Partly Cloudy, 85°

How to save the environment

A foolproof plan from a fool with no proof it will work

Posted

Comment

Soon we may be able to thank Ford Motor Company for helping save the environment. Though over a hundred years ago they were the first manufacturer to mass-produce automobiles – making the horseless carriage available to the average family – and in turn creating huge amounts of environment-damaging emissions, I think they have inadvertently helped to save the world.

And it can all be attributed to Ford’s engineering fault and my ingenious (read: stupid) plan.

A Ford recall was made due to a faulty door latch on certain models, my car included. I remember receiving the letter a few months ago and promptly dismissed it so I could get back to more important things. Not caring, for instance.

But over Memorial Day weekend both of my rear door latches failed and neither would shut. I was still out and about, so I stole a few bungee cords and rope from my brother-in-law and did my best to rig the doors shut.
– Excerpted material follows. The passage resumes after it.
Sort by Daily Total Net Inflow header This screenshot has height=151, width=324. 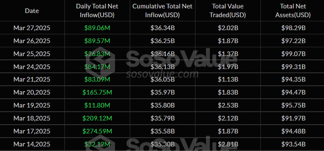[x=97, y=10]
In doing so, I greatly regretted quitting the Boy Scouts as a kid because I realized the only knot I know is the This Will Have To Do knot.

Due to my lack of knot knowledge, my car doors swung open a few inches each time I turned, resulting in a stressful ride back home, wondering if my car had suddenly and violently cleared all pedestrians from the sidewalk.

In my worrisome drive, I realized the benefit of not having functioning door latches and its positive effects on car emissions – it forced me to drive “smooth.”

Every turn, every start and every stop was executed with calculated precision in an effort to not swing the doors open. I carefully turned and kept my speed below the limit. I barely touched the throttle coming away from red lights and I coasted over long distances when approaching a stop.

This is exactly how the Environmental Protection Agency and the U.S. Department of Energy wants you to drive.

According to a study on light-duty vans by the National Renewable Energy Laboratory, “aggressive driving” can lower your gas mileage by 10-30 percent at highway speeds and up to 40 percent in stop-and-go traffic. Aggressive driving includes speeding, rapid acceleration and deceleration. Or “driving” as I like to call it.

So my idea to improve gas mileage and reduce the negative effects of emissions is to simply outlaw door latches.

Oh sure, there would be downsides like headlines reading, “Cycling event ends with dozens of fatalities as car makes right turn,” and “How to stop losing fingers every time you drive.” But it would all be for the greater good – the environment.

If door latches stopped being fitted to cars, I predict everyone on the road would drive with smooth precision, thereby lowering fuel consumption and helping to curb harmful emissions. That, or people would get so sick of their doors becoming wings, they would trade in their cars for bikes or use public transportation, which could also have a positive impact on the environment.

So if the environment is of great concern to you, write your local representative and tell them you want to outlaw car door latches, the next great step in limiting harmful emissions.

And be sure to tell them it was my idea. You’ll want to be able to place the blame when the lawsuits begin.